A fingerprint test developed by British scientists could tell if patients are skipping medication.
Forgetting or failing to take drugs can have serious consequences, particularly for people suffering from chronic conditions or those with mental health issues.
Non-adherence to prescribed medication is a major problem for the NHS, with some studies showing only 50 per cent of people take long-term drugs as instructed, at a cost of around £300 million in wasted medicine each year.
But until now it has been difficult for doctors to know if people are sticking to their prescriptions.
Now the University of Surrey has devised a state-of-the-art fingerprint test which can identify traces of drugs on human skin, even after someone has washed their hands. And it can ever tease out whether an individual has used the drug or shaken hands with someone who has handled it.
The initial tests were carried out on the drug heroin, but researchers say it could be used for conventional medication.
Dr Melanie Bailey from the University of Surrey said: "Our team here at the University of Surrey believes that the technology we are developing will make our communities safer and shorten the route for those who need help to beat their addictions.
"We also believe the technology has scope in other areas, such as confirming whether a patient is taking their medication."
The team took fingerprints from people seeking treatment at drug rehabilitation clinics who had admitted taking heroin or cocaine during the previous 24 hours.
A fingerprint was collected from each finger of the right hand, and the participants were then asked to wash their hands thoroughly with soap and water and then wear nitrile gloves for a period of time before giving another set of fingerprints.
This same process was used to collect samples from 50 drug non-users.
The results found that the technology was able to identify traces of heroin on drug non-users in every scenario the researchers devised - whether someone directly touched the drug, handled it and then thoroughly washed their hands, or had come into contact with heroin via shaking someone else's hand.

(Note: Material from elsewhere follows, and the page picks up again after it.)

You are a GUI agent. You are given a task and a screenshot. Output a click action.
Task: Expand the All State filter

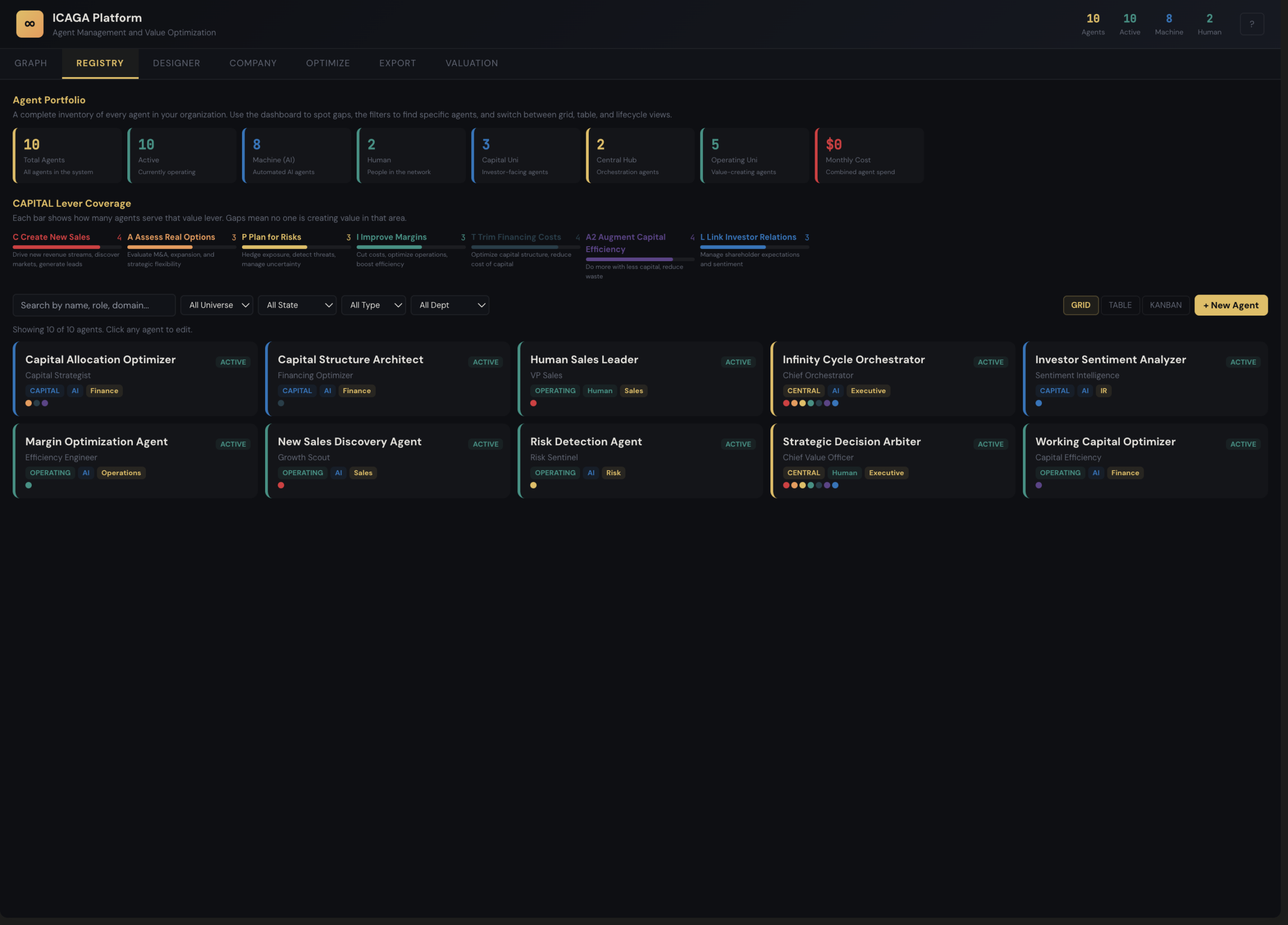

The team cross-referenced the information from the drug non-users with the volunteers who were being treated for drug dependency and found that extra chemicals were present in those who actually taken heroine - because the drug breaks down inside the body.
Chemicals such as morphine, noscapine and acetylcodeine were found in those who had used the drug, but not in those who had handled it.
Previously blood tests were needed to prove if someone had taken a drug, but the new results show that the same information can be gathered through a simple fingerprint.
Catia Costa, also from the University of Surrey said: "Our results have shown that this non-invasive and innovative technology is sensitive enough to identify class A drugs in several scenarios - even after people have washed their hands using varying methods."
The team are hoping the same technology could be used to find out whether patients have taken prescription medication.
As well as the costs to the NHS in wasted medication, not taking drugs correctly also results in needless trips to the doctor or hospital admissions. There is also the danger that a doctor may up the dose after failing to see the desired effect from a drug.
A survey by pharmacy automation company Omnicell in 2015, found the majority of people simply forget to take medication, while a quarter do not want the unpleasant side effects and 20 per cent said they felt the drugs were unnecessary.
The research was published in The Journal of Analytical Toxicology.